« Mais qu’est-ce qu’il a, le corps des femmes, pour qu’on lui foute jamais la paix ? » Bien plus qu’une simple parole d’un morceau vibrant, cette question est fondamentale : elle énonce la problématique de la pression mise sur les corps des femmes, cadenassés par les injonctions patriarcales. Mais de quels corps et de quelles femmes parle-t-on ? Et pourquoi le rapport des femmes à leur corps est-il féministe et politique ?
Une « ressource » précieuse accaparée
Les inégalités de genre que l’on connaît encore aujourd’hui dans de nombreux domaines reposent sur les privilèges et la domination d’un groupe sur un autre, plus précisément des hommes sur les femmes. En considérant ce qui les entoure comme des ressources à exploiter, historiquement, les hommes se sont notamment appropriés les corps des femmes. Cela en exerçant une forme de possession et de contrôle sur celui-ci. Tantôt considérés comme fragiles ou faibles (chez les femmes bourgeoises), insensibles (chez les ouvrières et les femmes racisées), tantôt pas assez couverts ou pas assez dénudés, les corps des femmes sont encore trop souvent soumis aux normes patriarcales, dictées par les hommes.

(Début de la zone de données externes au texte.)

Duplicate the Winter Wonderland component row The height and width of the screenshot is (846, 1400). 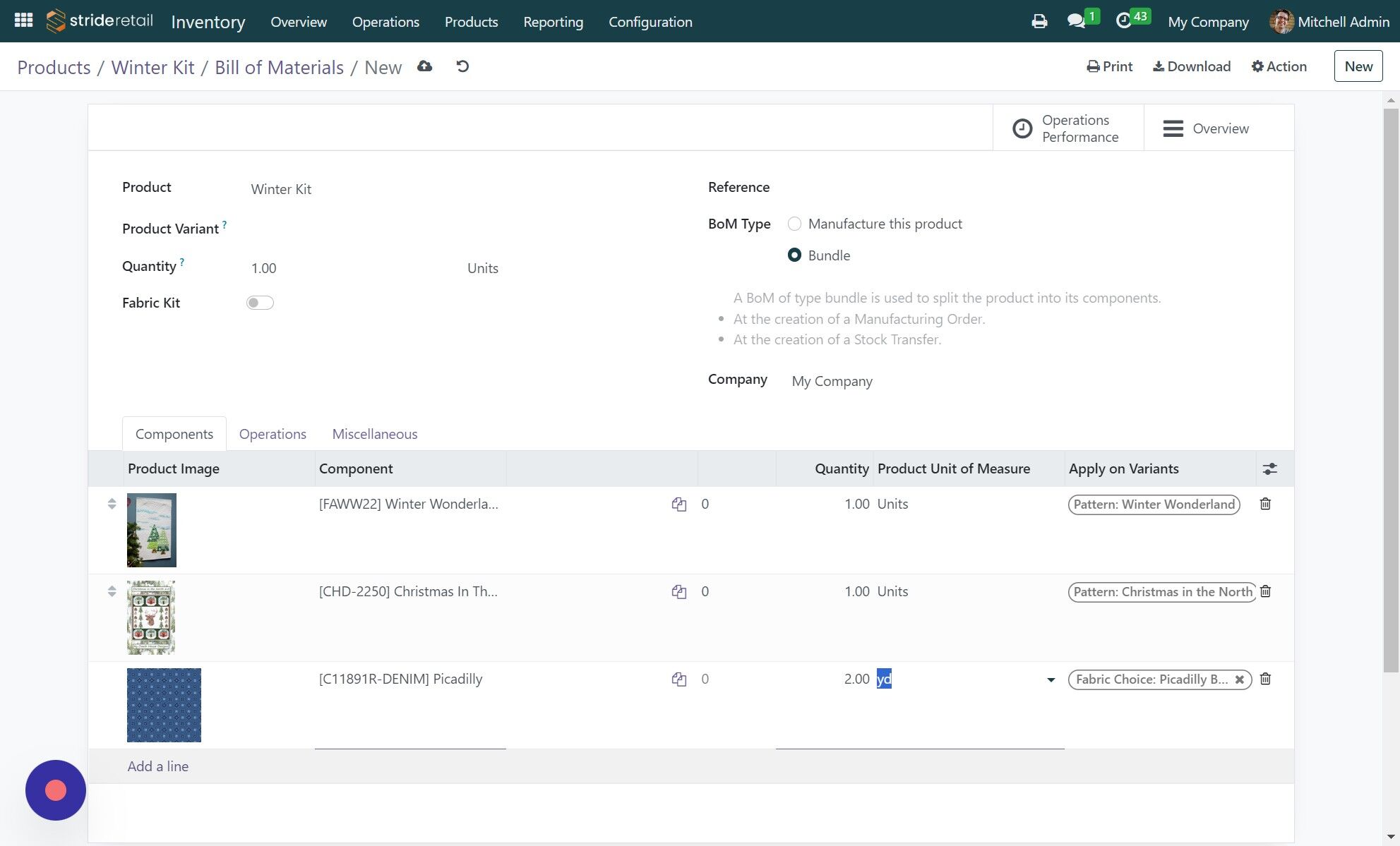pyautogui.click(x=678, y=504)
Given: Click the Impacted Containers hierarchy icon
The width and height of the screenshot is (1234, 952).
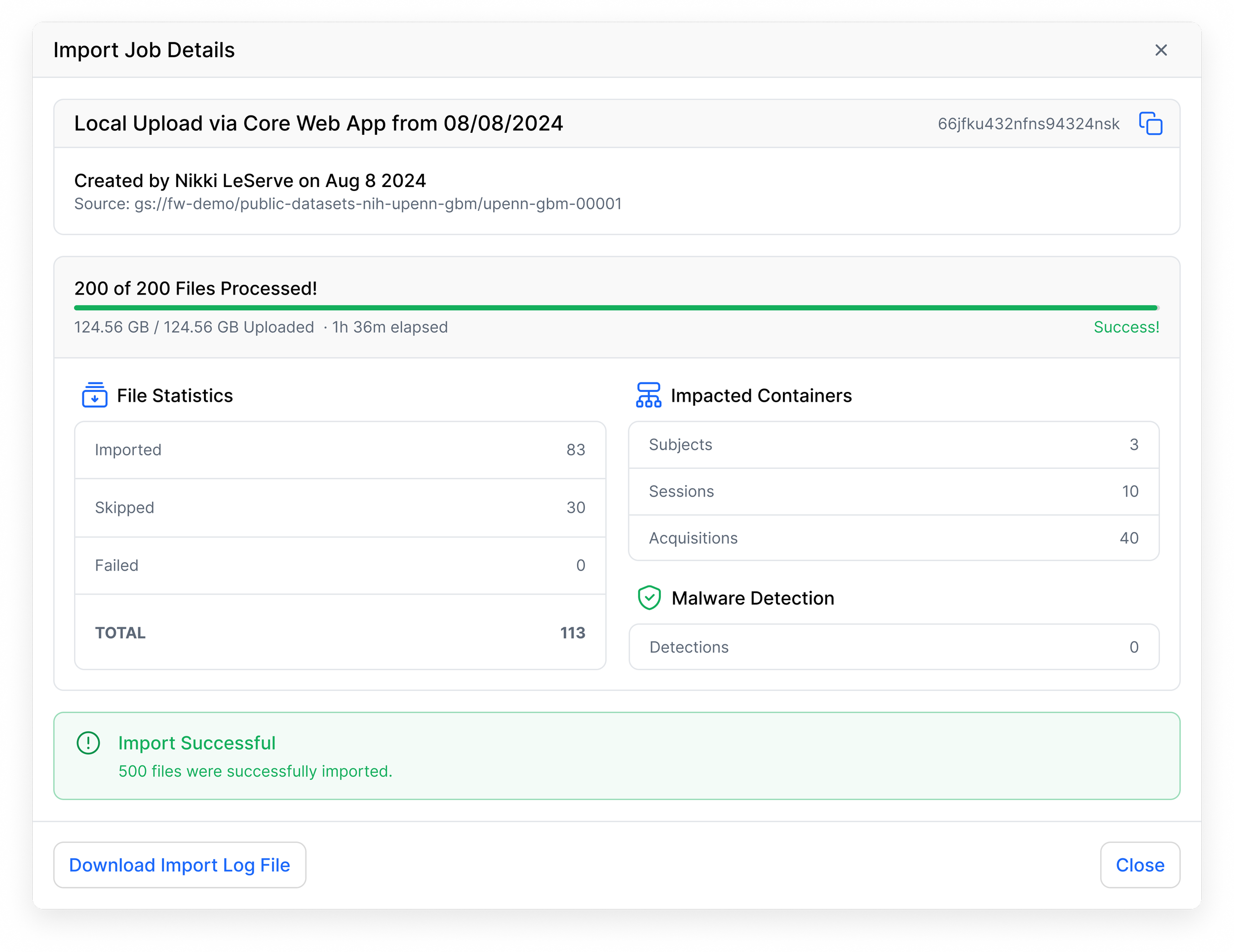Looking at the screenshot, I should point(648,395).
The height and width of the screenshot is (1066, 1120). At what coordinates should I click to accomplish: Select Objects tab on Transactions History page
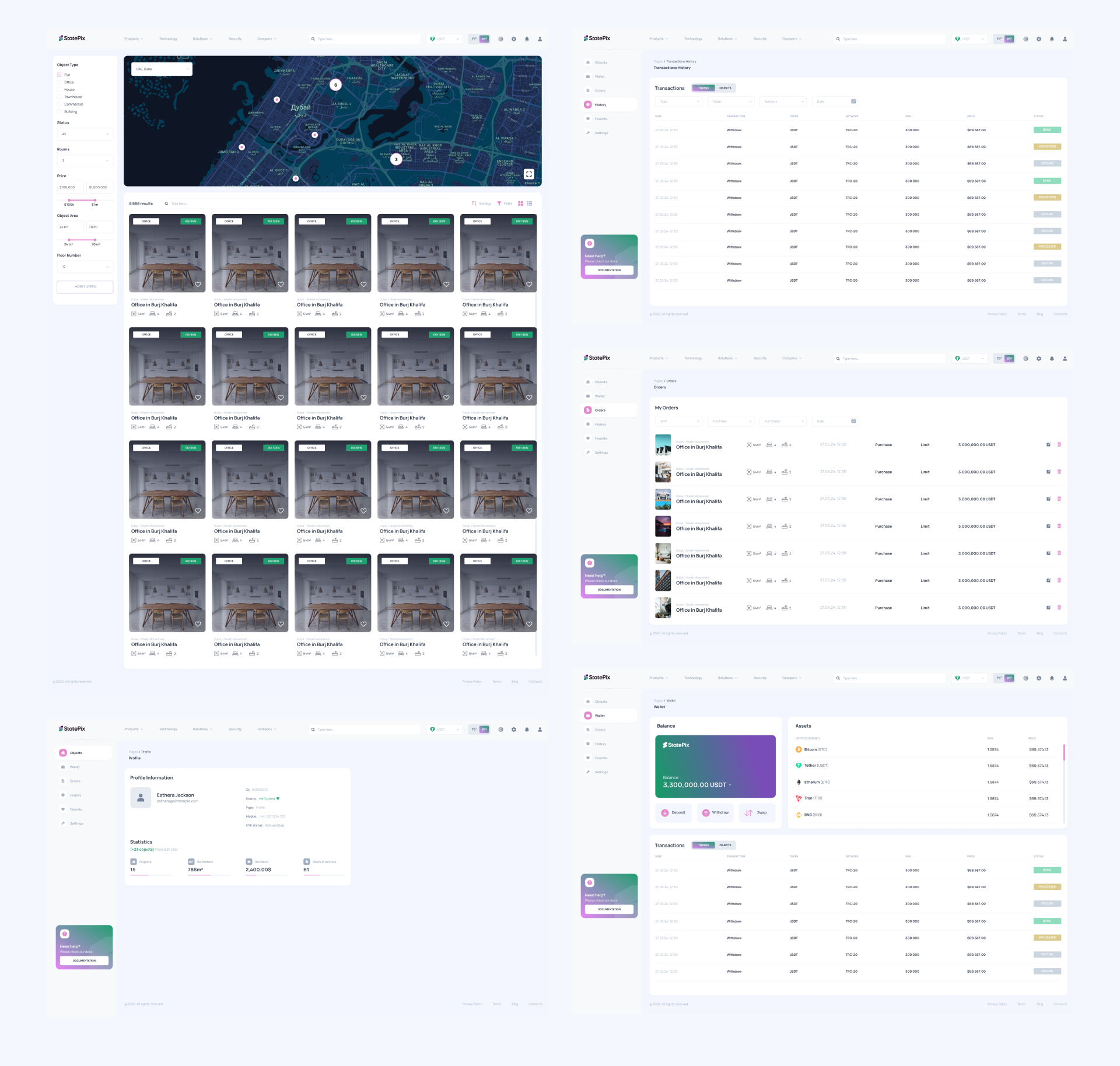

Plus qu’une enveloppe charnelle, un messager politique
« Le corps est l’interface qui nous relie à nous-même et à ce qui nous entoure ». C’est à la fois un outil, un instrument qui reflète ce qu’il y a de plus intime en nous, mais c’est aussi « un lieu de résistance, d’engagement et d’émancipation » écrit Héloïse Husquinet dans l’étude Mises en corps. En effet, ce qui a trait à notre corps peut aller au-delà du personnel et de l’individuel. Au point qu’on légifère dessus, rappelle Silvia Federici dans son dernier ouvrage Par-delà les frontières du corps : « les politiques du corps témoignent d’une prise de conscience que nos expériences les plus intimes, censément privées, sont en réalité hautement politiques, intéressant l’État-Nation ». Repensons à ces derniers mois où le droit à l’IVG a servi de honteux marchandage politique pour former un gouvernement fédéral…
Les corps, tous différents et tous légitimes
Les « normes esthétiques, sexuelles, morales » imposées aux corps des femmes pénalisent celles qui s’en éloignent, qui n’ont pas ce « corps légitime (…), qui correspond aux normes et dont ni l’existence ni la place dans la société ne sont remises en question ». C’est oublier qu’il existe autant de corps différents que de femmes : « L’oppression des femmes [et de leur corps] ne connaît aucune frontière ethnique ou raciale, c’est vrai, mais cela ne signifie absolument pas qu’elle est identique au sein de ces différences ». Femme racisée/blanche, trans/cis, valide ou non, âgée/jeune, etc. : la manière de se réapproprier son corps sera propre aux réalités et oppressions que chacune subit. L’émancipation des femmes et de leur corps ne peut se réduire à une vision unique et universelle. Une chose est certaine cependant : les choix d’une femme n’ont pas à être imposés ni par les hommes – ni par d’autres femmes – supposément censé·e·s savoir ce qui est bon pour elle. Et pour que ce message fasse son chemin dans notre société sexiste, il nous faudra lutter encore et en corps.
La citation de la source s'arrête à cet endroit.